PASSAGE.
****

Visualizing data in figures

These guidelines are loosely based on the following sources:

Publication manual of the American Psychological Association by APA
Tables and Figures by APA Style
ACM Web Accessibility Statement by ACM
Resolution and Size by IEEE Author Center

Day, R., & Gastel, B. (2012). How to write and publish a scientific paper (7th ed.). Cambridge University Press

The most important things when creating figures

Think about the readability and accessibility when creating the figures:

  • Make figures that is readable “stand alone”. Use labels, scales, units, legends etc. in your figures to make people understand what the different parts in the figure are about. A figure (with the figure text) should be readable without any further explanation. This means that you should avoid uncommon abbreviations etc. in the figure.
  • Use fonts that are of a readable size. When the figure is mounted in the text, the font should be readable and comparable to other text in the writing. In general, 8–10pt is usually a minimum to make the text in a figure readable. In general, the smallest font in a figure should not be smaller than the smallest font in the rest of the text.
  • Avoid distracting elements. Keep the figures simple and without elements that are not needed for the figures to be understood. This can, e.g., be to keep purely esthetic elements to a minimum.
  • Design for high accessibility. Avoid colors or grayscale in figures and other elements that might create accessibility issues with your figures. Use colors that are distinguishable for those with color vision deficiency or combine e.g., colors with patterns for increased accessibility of a figure. This is also important for those printing your documents in black and white. For highest accessibility, also provide good descriptions in the text of what is depicted in the figures. Furthermore, metadata, so-called “alternative text”, should be provided to a figure for making the digital document accessible.
  • Be honest about the sample size. Add the number of respondents (n) to each figure to be transparent with the sample size. This can be done in either the figure or in the figure text by adding n, e.g., (n=142).
  • Create high quality graphics. Creating vector graphic figures is best practice and makes both the reading experience on screen and in print of the best quality. However, most graphics are bitmap (e.g., jpg, png, etc.) and using these formats, the size of figures should be so the print resolution will become >300dpi for color and grayscale figures and >600dpi for black and white line art. This also creates graphics with high readability on screen. Using vector graphic (e.g., eps etc.) is preferred but fairly uncommon as output.
  • Give appropriate credit. If you have based you figure on someone else’s material, give a reference or other appropriate credit in the figure of figure text. Here you can read about how to cite and use of figures from other sources.
Be consequent — Don’t use numbers to deceive the readers

Be consequent in how your data is presented. Don’t mix units in-between data that should be comparable. You can (most often use any unit, but data that the reader should be able to compare should have the same unit in your writings. It is kind of obvious to not mix units that needs a conversion, such as °C and °F or kWh and Joules. Nevertheless, avoid even mixing units that just need simple conversion, such as decimal, text, fraction, and percentages.

****

GIVEN INFORMATION.
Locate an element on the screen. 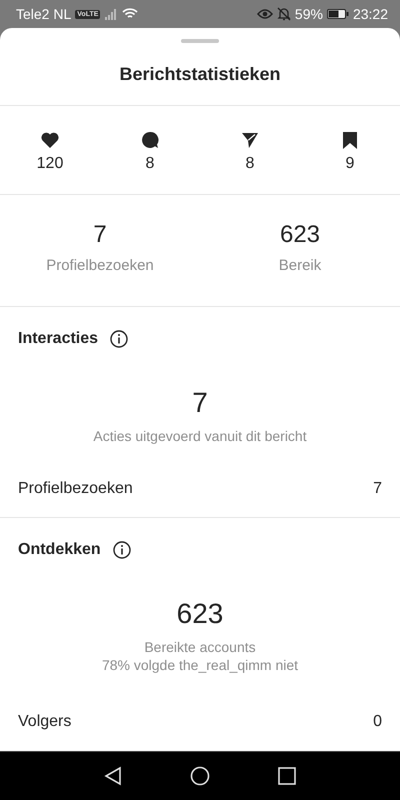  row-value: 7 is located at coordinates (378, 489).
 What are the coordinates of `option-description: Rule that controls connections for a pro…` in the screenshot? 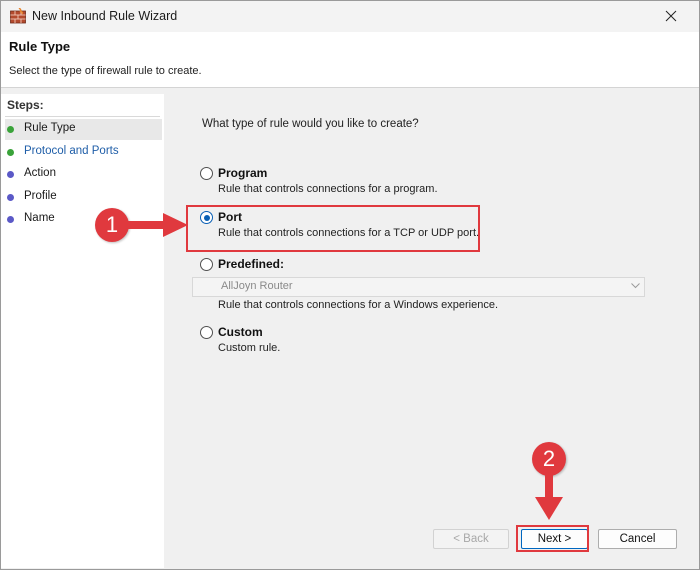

****

EXERCISE OBJECTIVE. Rewrite the stretch of the figure guidelines from "Publication manual of" through "in the figure.", swapping "abbreviations" for "acronyms". The listing has no connection to the figure guidelines.

RESULT.
Publication manual of the American Psychological Association by APA
Tables and Figures by APA Style
ACM Web Accessibility Statement by ACM
Resolution and Size by IEEE Author Center

Day, R., & Gastel, B. (2012). How to write and publish a scientific paper (7th ed.). Cambridge University Press

The most important things when creating figures

Think about the readability and accessibility when creating the figures:

  • Make figures that is readable “stand alone”. Use labels, scales, units, legends etc. in your figures to make people understand what the different parts in the figure are about. A figure (with the figure text) should be readable without any further explanation. This means that you should avoid uncommon acronyms etc. in the figure.